§ Task to carry out
Within this material, find every line where the string "computer" appears, and copy it out.
____
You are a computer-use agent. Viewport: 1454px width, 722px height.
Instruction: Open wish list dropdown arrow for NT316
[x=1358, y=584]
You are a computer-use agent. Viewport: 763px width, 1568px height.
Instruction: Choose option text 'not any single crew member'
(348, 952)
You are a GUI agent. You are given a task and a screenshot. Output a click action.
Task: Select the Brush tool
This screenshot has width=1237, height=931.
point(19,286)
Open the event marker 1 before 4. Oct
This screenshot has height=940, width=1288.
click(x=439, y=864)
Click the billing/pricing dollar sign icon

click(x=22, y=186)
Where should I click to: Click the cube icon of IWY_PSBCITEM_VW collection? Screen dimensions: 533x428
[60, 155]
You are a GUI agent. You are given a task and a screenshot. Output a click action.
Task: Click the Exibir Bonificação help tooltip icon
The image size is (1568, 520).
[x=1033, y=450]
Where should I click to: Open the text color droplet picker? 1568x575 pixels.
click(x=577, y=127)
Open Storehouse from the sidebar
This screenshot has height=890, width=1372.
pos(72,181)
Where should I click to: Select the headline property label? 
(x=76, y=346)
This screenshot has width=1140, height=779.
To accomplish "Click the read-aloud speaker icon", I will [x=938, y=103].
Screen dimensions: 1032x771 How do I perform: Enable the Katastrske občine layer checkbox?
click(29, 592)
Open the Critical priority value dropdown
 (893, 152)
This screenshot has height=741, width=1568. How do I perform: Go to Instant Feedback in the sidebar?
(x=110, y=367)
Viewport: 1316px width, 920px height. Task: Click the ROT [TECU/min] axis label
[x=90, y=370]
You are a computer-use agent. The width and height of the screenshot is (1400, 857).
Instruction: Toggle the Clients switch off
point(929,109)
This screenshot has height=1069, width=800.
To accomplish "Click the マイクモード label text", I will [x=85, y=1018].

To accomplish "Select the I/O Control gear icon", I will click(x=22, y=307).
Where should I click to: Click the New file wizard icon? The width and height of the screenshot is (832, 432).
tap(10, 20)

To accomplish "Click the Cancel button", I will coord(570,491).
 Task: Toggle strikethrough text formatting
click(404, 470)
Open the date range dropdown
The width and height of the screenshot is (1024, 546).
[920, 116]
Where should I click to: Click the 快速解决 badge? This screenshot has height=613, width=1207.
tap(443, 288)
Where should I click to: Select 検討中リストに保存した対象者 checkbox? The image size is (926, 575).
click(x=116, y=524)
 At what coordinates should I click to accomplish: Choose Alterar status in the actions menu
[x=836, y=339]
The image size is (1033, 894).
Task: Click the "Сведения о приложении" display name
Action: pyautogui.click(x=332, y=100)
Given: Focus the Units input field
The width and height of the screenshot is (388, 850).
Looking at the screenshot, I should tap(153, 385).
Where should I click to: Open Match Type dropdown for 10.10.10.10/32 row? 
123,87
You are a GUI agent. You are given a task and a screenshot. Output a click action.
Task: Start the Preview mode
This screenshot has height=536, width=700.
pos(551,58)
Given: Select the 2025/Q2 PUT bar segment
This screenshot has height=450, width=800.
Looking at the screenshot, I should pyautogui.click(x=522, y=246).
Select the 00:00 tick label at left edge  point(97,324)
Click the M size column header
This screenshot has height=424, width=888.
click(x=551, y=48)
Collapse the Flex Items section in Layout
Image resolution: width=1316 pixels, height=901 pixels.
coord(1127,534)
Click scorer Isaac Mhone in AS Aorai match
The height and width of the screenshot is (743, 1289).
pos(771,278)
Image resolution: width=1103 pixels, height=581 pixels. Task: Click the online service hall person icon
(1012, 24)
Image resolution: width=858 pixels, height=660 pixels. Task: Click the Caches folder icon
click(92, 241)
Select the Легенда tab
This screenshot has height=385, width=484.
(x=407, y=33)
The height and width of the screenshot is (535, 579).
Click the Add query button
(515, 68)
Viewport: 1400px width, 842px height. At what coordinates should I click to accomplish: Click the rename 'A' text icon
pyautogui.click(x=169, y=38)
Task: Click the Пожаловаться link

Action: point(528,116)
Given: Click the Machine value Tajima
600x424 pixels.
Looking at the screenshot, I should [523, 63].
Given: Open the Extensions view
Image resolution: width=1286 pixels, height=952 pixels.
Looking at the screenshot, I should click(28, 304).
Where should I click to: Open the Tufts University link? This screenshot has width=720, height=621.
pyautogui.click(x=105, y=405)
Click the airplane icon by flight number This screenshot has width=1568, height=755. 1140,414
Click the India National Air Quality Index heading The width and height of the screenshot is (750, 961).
____
§ Written reply
You are a computer-use agent. Viewport: 1454px width, 722px height.
You are a computer-use agent. Viewport: 763px width, 1568px height.
You are a computer-use agent. The width and height of the screenshot is (1400, 857).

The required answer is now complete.